(Stored items)
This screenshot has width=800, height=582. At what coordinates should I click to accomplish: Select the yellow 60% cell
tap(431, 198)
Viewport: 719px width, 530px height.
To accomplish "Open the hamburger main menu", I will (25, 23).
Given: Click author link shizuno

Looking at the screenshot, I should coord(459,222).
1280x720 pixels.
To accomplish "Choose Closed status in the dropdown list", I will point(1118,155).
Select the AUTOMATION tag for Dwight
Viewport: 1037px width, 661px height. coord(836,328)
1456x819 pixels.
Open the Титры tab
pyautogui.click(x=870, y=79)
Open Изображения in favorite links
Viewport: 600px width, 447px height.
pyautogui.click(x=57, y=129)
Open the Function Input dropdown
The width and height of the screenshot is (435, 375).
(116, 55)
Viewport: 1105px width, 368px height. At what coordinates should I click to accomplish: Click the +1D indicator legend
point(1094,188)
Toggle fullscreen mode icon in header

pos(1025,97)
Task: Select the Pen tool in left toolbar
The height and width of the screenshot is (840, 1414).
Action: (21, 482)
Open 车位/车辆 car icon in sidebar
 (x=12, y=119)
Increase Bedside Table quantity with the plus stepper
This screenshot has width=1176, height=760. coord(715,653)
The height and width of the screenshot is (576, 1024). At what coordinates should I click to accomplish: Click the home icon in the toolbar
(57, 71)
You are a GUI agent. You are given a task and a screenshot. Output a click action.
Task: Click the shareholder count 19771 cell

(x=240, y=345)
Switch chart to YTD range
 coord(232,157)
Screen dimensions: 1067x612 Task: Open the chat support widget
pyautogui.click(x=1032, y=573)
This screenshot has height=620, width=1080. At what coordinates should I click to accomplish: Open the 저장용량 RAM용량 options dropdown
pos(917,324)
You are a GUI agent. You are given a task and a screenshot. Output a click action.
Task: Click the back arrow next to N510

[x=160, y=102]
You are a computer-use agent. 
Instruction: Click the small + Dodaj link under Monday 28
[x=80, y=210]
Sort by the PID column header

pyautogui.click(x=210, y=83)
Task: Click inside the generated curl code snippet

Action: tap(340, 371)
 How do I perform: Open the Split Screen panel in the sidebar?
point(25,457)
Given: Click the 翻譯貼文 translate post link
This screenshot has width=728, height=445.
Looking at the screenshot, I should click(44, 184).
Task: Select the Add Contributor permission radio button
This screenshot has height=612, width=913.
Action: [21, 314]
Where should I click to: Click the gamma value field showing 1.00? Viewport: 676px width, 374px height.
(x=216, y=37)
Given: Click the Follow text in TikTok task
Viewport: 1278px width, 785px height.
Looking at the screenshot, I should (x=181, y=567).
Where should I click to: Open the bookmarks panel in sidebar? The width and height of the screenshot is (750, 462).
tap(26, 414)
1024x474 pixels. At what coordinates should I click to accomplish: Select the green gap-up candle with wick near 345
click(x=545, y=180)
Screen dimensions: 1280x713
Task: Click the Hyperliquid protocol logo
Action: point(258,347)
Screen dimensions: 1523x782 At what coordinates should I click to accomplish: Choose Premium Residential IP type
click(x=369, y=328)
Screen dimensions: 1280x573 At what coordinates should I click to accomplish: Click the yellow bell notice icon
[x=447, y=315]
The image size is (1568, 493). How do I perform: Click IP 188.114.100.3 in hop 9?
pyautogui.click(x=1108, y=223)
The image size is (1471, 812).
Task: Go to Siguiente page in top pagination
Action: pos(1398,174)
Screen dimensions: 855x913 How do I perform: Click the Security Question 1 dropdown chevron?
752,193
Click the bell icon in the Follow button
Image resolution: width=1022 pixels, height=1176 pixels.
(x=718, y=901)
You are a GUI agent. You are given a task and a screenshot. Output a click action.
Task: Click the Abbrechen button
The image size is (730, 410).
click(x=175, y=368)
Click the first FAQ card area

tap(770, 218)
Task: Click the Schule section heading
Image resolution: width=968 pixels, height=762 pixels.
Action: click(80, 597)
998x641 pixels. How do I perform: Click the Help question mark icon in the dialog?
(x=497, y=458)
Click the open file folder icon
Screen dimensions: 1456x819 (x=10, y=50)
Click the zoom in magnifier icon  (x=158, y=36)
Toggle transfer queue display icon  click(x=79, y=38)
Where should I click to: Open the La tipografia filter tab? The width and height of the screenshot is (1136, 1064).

* YOUR GOAL:
Above are the records. Identify each line that contains the word "will".

* EXERCISE RESPONSE:
To accomplish "Open the hamburger main menu", I will (25, 23).
To accomplish "Choose Closed status in the dropdown list", I will point(1118,155).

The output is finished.